Quote from: imk82 on August 15, 2024, 10:55:24 PM
The problem started after I changed my opnsense box (hardware switch to a N100

Dunno, chances are high you simply have bought a lemon.

Hi,

just to give feedback about the current state:
* did some longer memory tests -> all good
* did some longer CPU load tests -> all good
* did CPU microcode updates -> still happens
* searched for bios updates -> none available
* still not able to trigger the problem, happens felt randomly

With the last occurrences I did some further tests what is really happening:
* it is not the case that every network connection breaks, but only one of my three connected ones
* the PPPoE connection was still up and running (could ping in the internet)
* one of my internal connections was running (next internal gateway could be pinged)
* another connection was completely unusable, but without any sign on the one or the other side of the connection (no log entries or similar)
** re-plugging the cable fixes it

In summary my current working thesis is that I may be hit by this bug: https://bugs.freebsd.org/bugzilla/show_bug.cgi?id=279245

Worst case, so to say..

But, if so, I am asking myself what is the trigger and why it only happens with one NIC (all are I226-V).
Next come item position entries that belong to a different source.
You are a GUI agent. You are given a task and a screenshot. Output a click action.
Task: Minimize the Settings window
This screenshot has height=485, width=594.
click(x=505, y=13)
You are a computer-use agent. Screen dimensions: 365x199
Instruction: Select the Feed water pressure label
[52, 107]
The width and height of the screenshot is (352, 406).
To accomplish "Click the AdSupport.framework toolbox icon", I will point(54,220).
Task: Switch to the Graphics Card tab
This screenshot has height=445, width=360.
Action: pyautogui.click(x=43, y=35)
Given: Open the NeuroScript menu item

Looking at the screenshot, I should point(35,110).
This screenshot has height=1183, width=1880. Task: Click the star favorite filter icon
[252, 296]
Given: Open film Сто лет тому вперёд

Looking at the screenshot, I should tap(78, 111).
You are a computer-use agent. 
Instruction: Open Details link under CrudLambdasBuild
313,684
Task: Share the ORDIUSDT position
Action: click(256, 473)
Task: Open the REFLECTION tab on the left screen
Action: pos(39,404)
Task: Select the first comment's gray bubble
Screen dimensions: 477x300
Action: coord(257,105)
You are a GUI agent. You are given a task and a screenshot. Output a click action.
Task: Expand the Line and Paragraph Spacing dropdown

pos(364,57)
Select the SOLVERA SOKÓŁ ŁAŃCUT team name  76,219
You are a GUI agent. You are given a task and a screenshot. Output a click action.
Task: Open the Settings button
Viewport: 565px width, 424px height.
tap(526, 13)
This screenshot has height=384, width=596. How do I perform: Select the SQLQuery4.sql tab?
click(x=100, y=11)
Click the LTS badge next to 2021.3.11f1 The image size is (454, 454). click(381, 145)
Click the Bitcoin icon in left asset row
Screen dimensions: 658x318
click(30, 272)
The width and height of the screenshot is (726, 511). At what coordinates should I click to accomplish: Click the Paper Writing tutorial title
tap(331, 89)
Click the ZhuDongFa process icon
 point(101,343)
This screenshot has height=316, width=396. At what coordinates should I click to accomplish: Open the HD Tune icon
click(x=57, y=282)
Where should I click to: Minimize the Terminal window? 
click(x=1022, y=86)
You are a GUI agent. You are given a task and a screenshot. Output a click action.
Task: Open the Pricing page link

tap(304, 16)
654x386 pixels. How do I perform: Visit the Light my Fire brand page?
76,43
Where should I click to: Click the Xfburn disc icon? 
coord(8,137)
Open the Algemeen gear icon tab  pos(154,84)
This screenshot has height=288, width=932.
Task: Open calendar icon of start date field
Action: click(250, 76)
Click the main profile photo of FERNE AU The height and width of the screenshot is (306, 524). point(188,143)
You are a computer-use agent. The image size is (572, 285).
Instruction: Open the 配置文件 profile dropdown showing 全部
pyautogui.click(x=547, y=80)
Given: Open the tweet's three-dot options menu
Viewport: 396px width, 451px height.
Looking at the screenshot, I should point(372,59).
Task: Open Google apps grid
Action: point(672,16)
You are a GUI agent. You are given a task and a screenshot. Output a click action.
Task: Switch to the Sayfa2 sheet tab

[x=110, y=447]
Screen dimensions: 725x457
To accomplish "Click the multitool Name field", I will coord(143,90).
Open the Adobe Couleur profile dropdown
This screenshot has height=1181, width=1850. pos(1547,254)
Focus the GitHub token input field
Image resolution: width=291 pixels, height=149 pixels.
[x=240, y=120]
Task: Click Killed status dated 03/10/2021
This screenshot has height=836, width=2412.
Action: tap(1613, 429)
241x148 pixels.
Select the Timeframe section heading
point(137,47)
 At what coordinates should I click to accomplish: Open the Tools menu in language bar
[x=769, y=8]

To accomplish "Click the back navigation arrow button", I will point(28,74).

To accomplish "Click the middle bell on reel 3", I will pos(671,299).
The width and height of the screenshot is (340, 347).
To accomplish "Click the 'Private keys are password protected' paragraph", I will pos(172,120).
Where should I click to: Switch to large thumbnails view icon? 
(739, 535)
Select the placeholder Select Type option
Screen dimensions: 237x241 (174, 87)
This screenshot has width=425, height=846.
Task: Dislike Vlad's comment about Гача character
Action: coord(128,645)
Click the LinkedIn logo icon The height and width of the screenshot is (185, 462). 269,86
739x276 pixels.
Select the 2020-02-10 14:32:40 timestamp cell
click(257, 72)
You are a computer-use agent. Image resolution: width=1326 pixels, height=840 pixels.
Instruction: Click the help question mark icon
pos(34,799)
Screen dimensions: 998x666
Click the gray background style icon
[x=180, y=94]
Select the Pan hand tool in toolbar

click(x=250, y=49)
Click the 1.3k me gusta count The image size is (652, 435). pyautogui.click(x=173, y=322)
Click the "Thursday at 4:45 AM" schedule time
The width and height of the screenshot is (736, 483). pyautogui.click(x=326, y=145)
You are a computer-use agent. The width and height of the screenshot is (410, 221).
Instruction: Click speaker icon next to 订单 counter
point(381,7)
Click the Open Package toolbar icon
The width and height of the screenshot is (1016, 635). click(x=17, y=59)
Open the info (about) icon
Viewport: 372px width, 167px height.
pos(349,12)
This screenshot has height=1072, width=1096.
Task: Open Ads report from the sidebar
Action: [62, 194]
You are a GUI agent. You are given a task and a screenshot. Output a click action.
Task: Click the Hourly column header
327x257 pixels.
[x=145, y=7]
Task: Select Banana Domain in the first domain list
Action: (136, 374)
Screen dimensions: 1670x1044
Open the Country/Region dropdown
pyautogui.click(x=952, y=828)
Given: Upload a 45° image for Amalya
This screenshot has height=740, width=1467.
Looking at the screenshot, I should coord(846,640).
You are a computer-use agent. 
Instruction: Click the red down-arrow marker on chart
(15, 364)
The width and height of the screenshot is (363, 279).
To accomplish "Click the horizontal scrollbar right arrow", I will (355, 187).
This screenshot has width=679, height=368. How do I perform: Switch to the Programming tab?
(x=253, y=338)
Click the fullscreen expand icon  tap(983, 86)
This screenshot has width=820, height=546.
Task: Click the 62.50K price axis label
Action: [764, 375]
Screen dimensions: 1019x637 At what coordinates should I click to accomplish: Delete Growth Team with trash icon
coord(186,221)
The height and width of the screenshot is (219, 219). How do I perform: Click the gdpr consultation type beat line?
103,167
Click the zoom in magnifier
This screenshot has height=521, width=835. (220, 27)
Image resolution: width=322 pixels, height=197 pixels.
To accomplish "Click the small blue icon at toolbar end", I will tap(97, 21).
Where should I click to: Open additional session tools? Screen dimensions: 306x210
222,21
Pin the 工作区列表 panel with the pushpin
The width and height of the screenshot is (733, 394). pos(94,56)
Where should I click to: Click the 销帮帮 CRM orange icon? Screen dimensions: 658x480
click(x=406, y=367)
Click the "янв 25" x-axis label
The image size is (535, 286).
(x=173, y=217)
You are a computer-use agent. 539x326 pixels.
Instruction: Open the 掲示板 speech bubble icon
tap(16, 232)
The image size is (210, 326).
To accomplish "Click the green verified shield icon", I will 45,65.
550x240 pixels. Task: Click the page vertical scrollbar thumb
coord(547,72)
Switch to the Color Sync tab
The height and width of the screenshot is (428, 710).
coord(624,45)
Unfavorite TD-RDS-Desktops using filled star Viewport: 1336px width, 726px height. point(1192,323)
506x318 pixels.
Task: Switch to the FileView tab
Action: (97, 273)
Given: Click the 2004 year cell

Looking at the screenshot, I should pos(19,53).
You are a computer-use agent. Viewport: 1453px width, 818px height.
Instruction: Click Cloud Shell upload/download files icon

Has anybody an idea how to go on here? It is really annoying and I have no idea what to do.:-(

Thanks and best regards
Robert

Summary after much more trial and error:
Root cause of the described problem was a Bios setting Active-State Power Management (ASPM). After setting all occurrences to "disabled" the box and especially it's NICs are rock stable.

Downside is a higher energy consumption leading to a hotter heatsink, finally. But I think I kind of "overfixed" the problem by disabling all 9 (!) occurrences of the setting in Bios. Will re-enable them step by step to find the single one causing the problem.

Yes, that fixed it on my Minisforum MS-01, too. Just updated my bug report on FreeBSD bugzilla.
Intel N100, 4 x I226-V, 16 GByte, 256 GByte NVME, ZTE F6005

1100 down / 770 up, Bufferbloat A

Thanks!

Seems I have the exact same problem!

Some more thoughts. In my experience link issues are often broken cables or power management issues. In the past I had similar issues with regular link loss between opnsense (INtel X553) and a fritzbox. After disabling EEE (Energy Efficient Ethernet) the problem was solved.
OPNsense 24.7.11_2-amd64

Small Update on this thread, seems like intel did an upstream fix of the issue related to i-226-x ethernet controllers, watch out for new BIOS versions, my oem (Shuttle) released one in July which resolved ALL issues with stability (NIC's going down etc.).